Amazon's new Kindle Fire is a virtuoso tablet that will clearly compete well against the Apple iPad, making it seductive and easy for us to download, pay for, consume, and share apps, music, books, games, and movies. Amazon's 1-Click payment mechanism is deeply embedded in the Kindle app on the Kindle Fire. Its also easy for developers to leverage as they launch any in app purchasing behavior for other Android platforms. Amazon's genius is that they aren't focused on making money by selling devices, but Amazon makes money when anyone buys and consumes media on the Kindle app on ANY device. So, if I have an iPad, but I buy and consume Kindle/Amazon Prime content on it, Amazon wins.

Microsoft May Introduce Mobile E-Wallets Before Apple

It occurred to me that Microsoft may be closer to launching mobile e-wallets on Windows 8 phones than either Apple or Amazon-1-Click enabled Android phones. Of course, Google Wallet is already out in the market on a handful of Android phones, but without a lot of traction yet.
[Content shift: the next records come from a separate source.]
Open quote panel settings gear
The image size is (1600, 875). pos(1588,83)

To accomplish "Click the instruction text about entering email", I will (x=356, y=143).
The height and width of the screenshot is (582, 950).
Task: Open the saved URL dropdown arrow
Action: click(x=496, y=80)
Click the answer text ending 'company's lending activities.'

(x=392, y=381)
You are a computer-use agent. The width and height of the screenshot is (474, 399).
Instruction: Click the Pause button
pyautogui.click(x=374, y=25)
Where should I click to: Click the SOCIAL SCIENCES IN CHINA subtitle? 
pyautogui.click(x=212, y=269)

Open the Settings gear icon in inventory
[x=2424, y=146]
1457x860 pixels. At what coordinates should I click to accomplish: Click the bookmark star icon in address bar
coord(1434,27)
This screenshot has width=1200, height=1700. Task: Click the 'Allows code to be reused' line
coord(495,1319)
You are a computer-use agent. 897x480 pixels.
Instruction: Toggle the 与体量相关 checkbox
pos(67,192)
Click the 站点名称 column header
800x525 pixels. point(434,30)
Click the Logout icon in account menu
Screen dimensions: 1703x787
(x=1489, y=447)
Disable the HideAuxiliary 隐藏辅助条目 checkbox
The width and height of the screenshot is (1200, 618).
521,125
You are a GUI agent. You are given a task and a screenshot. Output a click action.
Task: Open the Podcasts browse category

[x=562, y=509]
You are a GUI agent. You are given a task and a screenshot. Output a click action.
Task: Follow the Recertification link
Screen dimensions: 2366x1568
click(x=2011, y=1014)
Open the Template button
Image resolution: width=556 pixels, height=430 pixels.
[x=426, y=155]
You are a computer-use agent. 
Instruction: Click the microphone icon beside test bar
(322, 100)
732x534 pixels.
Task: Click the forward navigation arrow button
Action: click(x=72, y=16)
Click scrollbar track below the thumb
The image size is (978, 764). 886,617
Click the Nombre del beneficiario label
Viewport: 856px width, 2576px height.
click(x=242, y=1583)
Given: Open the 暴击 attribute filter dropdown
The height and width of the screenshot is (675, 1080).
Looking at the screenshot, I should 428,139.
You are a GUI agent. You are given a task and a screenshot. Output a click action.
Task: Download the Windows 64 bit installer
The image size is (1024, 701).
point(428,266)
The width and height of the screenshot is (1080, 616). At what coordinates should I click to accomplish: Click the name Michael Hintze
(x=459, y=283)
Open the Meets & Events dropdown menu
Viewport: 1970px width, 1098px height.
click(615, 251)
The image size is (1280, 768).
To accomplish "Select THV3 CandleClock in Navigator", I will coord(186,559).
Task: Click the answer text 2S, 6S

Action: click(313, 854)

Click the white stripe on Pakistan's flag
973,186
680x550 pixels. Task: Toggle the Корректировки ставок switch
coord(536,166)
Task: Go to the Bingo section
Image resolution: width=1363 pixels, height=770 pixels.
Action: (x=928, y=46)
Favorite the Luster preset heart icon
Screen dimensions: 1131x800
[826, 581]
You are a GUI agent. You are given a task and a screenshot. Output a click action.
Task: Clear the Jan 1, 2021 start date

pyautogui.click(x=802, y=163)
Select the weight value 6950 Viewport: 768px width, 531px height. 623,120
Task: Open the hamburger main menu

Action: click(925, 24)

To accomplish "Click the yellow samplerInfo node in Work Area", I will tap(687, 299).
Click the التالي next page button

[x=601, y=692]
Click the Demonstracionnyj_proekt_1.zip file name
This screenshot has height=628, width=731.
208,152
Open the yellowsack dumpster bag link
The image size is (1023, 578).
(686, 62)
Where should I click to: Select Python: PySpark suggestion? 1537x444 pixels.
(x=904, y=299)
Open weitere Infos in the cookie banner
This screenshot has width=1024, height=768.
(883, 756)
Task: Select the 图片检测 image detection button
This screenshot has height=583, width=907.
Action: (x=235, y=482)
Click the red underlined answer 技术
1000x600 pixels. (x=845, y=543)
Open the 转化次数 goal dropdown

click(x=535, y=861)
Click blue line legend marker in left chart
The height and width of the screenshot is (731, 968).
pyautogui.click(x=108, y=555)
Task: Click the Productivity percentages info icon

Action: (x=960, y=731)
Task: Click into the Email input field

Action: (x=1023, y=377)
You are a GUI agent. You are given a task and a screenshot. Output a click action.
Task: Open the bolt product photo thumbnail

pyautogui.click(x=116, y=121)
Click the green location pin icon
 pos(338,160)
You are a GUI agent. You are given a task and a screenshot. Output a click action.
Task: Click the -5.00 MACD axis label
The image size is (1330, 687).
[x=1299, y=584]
U.S. Consumers Will Migrate from Purchasing Media on Their Mobile Devices to Paying for Other Things

That's when it dawned on me that the likely evolution of mobile e-wallet technology in the U.S. market will take place differently than it is rolling out in Asia (where you can already pay for things using your mobile phone), and in Africa (where you can pay other people really easily by mobile phone), and Europe (where you can pay for certain things using your mobile phone). I believe that U.S. consumers will get truly addicted to being able to purchase apps, music, books, games, and videos with a single click from our mobile devices. We won't worry about security. We won't worry about identity theft. We'll just do it. Because it's really easy to do, and we gain the benefits of immediate gratification.

Then, after we've already learned how easy it is to spend hundreds of dollars per month on digital media from our phones, it will be a relatively easy transition to buy our computers and our groceries the same way.